When you bring your pet to be spayed or neutered, they’ll check again in around six months. They could also start flea treatment, depending on whether the animal was a stray or not. A kitten or puppy should visit the vet regularly during their first year to ensure they are developing normally and are healthy. Check this out if you’re looking for reputable facilities like Poster Veterinary Associates.

Adult Pets Up to Seven Years Old

Once a cat or dog becomes one year old, they typically only need to visit the animal hospital or vet clinic yearly. Your vet will do a head-to-tail evaluation of your pet during the standard inspection of an adult animal to search for any early indicators of health issues or other problems, such as dental decay, joint pain, or parasites.

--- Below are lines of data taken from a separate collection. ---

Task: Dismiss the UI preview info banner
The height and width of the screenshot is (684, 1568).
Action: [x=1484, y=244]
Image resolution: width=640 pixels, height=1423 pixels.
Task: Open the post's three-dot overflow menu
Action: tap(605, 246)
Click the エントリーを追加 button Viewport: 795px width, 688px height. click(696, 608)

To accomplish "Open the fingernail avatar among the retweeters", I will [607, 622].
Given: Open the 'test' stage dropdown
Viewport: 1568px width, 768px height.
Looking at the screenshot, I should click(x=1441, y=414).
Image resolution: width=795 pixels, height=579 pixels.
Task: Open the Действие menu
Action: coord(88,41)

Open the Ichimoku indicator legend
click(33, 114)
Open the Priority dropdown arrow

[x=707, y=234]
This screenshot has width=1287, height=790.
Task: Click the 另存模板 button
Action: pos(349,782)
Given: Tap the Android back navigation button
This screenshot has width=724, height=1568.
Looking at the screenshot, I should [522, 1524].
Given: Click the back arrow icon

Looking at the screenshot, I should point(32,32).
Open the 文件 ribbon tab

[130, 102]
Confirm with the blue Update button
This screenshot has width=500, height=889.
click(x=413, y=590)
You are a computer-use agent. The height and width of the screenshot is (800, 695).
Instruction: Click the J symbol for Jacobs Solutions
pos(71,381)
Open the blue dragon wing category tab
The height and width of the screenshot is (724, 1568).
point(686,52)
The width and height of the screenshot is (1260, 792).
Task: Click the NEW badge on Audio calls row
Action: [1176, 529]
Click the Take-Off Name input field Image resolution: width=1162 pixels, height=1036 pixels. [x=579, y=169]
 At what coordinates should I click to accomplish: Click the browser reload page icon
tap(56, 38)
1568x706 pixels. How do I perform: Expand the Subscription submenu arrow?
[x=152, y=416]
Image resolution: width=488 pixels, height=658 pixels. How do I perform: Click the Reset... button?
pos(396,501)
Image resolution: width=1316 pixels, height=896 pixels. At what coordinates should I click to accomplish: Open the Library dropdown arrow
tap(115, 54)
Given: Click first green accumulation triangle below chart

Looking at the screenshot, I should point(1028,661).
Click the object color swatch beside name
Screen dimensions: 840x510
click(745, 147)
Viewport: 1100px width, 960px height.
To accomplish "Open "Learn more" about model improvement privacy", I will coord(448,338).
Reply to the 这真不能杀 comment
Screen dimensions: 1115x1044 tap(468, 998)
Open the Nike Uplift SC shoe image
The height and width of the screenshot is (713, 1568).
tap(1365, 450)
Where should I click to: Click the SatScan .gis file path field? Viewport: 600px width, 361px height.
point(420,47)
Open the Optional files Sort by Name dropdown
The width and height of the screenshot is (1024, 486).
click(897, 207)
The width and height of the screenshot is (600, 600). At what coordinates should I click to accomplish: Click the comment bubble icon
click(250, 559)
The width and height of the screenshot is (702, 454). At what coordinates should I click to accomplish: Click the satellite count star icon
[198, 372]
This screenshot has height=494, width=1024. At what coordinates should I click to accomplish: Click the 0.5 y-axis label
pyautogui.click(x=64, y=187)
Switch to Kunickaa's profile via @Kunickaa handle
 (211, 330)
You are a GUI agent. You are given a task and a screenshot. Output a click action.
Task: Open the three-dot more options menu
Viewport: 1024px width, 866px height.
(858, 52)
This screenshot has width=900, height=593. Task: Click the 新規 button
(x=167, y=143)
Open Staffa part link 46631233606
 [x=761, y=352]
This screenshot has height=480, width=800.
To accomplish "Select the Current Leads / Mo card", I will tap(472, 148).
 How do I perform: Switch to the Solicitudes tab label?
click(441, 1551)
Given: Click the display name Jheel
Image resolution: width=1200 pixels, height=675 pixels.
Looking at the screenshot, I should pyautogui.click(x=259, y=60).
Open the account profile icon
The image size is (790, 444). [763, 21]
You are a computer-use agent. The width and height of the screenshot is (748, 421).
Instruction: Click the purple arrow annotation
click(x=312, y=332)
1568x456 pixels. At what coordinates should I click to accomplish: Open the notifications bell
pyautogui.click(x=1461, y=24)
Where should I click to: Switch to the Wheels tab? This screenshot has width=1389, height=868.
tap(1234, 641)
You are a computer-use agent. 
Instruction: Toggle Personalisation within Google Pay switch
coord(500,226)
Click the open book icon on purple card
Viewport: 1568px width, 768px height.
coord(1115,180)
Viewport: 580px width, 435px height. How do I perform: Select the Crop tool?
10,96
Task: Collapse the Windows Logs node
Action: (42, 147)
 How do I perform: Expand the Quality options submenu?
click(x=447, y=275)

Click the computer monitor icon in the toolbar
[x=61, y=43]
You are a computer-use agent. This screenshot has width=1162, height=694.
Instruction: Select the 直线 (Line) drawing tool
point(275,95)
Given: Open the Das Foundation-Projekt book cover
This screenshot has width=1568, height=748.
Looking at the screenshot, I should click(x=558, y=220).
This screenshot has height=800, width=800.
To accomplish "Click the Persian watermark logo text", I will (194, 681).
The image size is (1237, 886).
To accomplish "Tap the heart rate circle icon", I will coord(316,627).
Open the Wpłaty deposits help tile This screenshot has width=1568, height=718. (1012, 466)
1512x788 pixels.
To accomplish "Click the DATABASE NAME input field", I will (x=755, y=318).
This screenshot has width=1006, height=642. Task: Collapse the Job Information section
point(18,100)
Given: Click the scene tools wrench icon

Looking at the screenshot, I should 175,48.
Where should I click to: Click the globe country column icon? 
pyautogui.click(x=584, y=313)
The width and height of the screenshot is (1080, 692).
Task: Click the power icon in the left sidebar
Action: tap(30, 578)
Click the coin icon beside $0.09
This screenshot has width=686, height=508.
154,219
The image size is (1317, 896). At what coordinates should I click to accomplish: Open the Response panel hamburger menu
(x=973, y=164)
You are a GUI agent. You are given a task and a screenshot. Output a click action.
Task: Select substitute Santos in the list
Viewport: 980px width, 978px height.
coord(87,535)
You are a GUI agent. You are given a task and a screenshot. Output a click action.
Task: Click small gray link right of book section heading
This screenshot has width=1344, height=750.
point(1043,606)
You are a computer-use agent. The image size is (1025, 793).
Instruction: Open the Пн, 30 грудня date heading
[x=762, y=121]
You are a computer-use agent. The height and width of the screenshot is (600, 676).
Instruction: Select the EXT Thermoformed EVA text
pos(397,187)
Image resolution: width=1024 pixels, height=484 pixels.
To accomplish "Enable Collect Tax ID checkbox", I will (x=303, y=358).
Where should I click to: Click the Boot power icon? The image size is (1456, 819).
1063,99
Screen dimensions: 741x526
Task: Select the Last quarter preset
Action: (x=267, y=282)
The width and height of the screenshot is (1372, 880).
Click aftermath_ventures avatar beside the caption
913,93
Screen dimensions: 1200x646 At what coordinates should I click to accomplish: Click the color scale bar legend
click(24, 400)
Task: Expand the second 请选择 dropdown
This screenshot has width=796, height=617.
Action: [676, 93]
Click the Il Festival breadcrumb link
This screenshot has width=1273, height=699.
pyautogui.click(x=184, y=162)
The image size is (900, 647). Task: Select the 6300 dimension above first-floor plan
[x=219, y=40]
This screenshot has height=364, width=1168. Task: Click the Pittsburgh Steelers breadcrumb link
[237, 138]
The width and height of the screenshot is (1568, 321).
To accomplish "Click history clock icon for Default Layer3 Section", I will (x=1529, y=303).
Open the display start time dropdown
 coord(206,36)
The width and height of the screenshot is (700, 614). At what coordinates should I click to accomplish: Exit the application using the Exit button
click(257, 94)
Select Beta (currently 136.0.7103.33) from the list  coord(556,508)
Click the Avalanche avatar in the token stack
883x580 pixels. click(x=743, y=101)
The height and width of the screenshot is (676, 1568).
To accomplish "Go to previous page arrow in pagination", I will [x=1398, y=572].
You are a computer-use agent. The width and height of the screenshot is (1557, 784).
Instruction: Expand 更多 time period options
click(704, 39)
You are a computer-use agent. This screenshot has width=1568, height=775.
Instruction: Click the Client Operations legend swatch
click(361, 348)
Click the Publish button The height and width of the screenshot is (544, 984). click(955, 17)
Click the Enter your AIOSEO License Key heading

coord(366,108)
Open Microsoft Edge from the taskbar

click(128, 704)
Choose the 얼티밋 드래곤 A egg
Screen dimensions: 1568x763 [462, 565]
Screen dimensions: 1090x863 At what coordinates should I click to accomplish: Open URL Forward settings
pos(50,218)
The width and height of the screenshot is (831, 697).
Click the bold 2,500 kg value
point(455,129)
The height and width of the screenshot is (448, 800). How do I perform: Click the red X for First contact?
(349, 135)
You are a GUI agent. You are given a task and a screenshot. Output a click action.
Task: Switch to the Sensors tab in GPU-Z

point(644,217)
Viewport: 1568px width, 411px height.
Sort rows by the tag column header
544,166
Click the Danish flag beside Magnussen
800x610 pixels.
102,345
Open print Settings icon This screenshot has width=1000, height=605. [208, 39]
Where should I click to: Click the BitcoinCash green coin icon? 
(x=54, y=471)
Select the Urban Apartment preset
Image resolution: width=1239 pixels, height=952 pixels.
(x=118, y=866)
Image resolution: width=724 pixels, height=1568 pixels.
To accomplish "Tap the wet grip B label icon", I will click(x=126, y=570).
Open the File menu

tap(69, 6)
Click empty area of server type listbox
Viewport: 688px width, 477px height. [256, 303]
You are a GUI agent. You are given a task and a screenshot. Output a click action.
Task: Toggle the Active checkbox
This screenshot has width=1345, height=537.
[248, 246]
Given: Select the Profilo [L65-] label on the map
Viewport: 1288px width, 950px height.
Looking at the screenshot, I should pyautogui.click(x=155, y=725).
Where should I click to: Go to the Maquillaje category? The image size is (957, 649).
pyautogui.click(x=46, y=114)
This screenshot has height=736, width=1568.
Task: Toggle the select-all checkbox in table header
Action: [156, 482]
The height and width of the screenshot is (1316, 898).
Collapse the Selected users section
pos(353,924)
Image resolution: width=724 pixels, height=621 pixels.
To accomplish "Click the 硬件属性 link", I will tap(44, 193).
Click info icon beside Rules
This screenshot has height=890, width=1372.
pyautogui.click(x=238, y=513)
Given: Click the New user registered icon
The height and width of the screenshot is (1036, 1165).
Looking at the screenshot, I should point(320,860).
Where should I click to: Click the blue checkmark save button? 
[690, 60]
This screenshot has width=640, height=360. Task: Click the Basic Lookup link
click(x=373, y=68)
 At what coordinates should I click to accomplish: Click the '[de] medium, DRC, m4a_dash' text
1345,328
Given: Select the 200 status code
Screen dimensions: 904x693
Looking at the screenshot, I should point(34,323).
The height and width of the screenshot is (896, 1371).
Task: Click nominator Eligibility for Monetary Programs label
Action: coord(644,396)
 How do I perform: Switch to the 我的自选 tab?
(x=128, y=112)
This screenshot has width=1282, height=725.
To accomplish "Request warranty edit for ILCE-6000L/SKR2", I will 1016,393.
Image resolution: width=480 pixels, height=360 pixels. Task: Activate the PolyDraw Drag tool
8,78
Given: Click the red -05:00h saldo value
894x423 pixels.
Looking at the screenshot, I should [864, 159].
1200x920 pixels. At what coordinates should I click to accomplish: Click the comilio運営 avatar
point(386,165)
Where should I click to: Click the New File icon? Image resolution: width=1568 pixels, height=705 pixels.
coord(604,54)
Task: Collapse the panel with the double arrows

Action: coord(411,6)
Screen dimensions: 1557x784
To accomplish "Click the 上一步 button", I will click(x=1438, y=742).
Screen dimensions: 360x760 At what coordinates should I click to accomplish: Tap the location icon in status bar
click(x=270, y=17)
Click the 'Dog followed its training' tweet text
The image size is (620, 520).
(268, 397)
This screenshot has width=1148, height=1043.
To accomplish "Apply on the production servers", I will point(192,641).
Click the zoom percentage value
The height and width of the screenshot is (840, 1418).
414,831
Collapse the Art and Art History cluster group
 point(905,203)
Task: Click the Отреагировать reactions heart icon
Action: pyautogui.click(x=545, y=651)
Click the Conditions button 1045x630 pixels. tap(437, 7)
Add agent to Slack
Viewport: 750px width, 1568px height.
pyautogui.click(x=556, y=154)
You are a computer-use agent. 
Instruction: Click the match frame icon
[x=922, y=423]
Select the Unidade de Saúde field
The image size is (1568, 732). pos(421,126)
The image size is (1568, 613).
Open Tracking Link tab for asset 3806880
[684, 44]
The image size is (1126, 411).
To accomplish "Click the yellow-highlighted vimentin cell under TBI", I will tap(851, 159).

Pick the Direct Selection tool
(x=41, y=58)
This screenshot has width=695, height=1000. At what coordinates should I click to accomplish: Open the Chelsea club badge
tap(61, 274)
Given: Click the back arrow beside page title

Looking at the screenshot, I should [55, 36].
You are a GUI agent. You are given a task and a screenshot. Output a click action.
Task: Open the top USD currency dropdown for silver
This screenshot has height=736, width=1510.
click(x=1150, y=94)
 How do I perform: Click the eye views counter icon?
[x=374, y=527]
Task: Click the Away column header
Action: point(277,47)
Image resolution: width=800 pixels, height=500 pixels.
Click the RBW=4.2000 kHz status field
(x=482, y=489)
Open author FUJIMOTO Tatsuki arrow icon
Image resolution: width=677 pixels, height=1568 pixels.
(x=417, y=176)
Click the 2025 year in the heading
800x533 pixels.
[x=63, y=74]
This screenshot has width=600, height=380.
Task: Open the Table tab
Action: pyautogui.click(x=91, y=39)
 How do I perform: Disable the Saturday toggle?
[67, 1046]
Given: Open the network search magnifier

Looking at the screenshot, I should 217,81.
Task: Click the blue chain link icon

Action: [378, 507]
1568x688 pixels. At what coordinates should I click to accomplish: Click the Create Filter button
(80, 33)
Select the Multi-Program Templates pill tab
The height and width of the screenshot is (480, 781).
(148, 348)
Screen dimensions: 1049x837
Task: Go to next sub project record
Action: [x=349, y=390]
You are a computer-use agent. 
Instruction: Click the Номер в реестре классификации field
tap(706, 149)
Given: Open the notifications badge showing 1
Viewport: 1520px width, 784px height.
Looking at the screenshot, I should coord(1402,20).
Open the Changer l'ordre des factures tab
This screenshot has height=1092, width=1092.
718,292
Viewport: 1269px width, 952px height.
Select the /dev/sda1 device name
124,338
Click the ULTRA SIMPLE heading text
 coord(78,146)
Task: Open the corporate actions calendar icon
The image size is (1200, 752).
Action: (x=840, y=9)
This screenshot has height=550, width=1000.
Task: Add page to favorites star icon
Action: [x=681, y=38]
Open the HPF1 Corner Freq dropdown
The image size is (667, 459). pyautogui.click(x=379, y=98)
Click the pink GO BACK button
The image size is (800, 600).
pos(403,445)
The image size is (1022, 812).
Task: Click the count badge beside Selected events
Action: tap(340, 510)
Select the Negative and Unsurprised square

To check for heartworms, they will also draw blood from your dog. Because the data are difficult to interpret, cats are frequently not examined for this. If your family pet has any concerns or the doctor notices anything unusual while performing the checkup, they might advise further tests like a dog x ray.

Your dog may also require additional vaccinations to prevent conditions like kennel cough. Outdoor cats should also have feline leukemia vaccinations. It is beneficial to bring a sample of your pet’s stool for the veterinarian to examine for intestinal parasites.

Senior: Seven to Ten Years and Older

Like humans, animals often need more medical attention as they age. For this reason, vets advise that elderly animals have exams twice a year instead of annually. Elderly dogs can need additional health screening during their appointment, a regular checkup, and any required vaccinations.

Vets suggest seniors have blood testing and urinalysis as diagnostic procedures to look for prospective health concerns like kidney disease or diabetes in their early stages. Mention any changes you’ve seen in your animal companions, such as whether your cat is taking more water or your dog is no longer eager about their regular walks. These might indicate a new issue like arthritis or kidney disease.


Your pet can enjoy a healthier life by avoiding or catching primary conditions early. Regular visits allow your veterinarian to keep track of your dog or cat’s general health, search for early disease symptoms, and suggest the most acceptable preventative items for your four-legged friend.

Vets know that you may be concerned about the cost of bringing your dog or cat in for a checkup when they appear to be in good condition. But adopting a proactive, preventative approach to your pet’s care might help you avoid paying for more expensive procedures.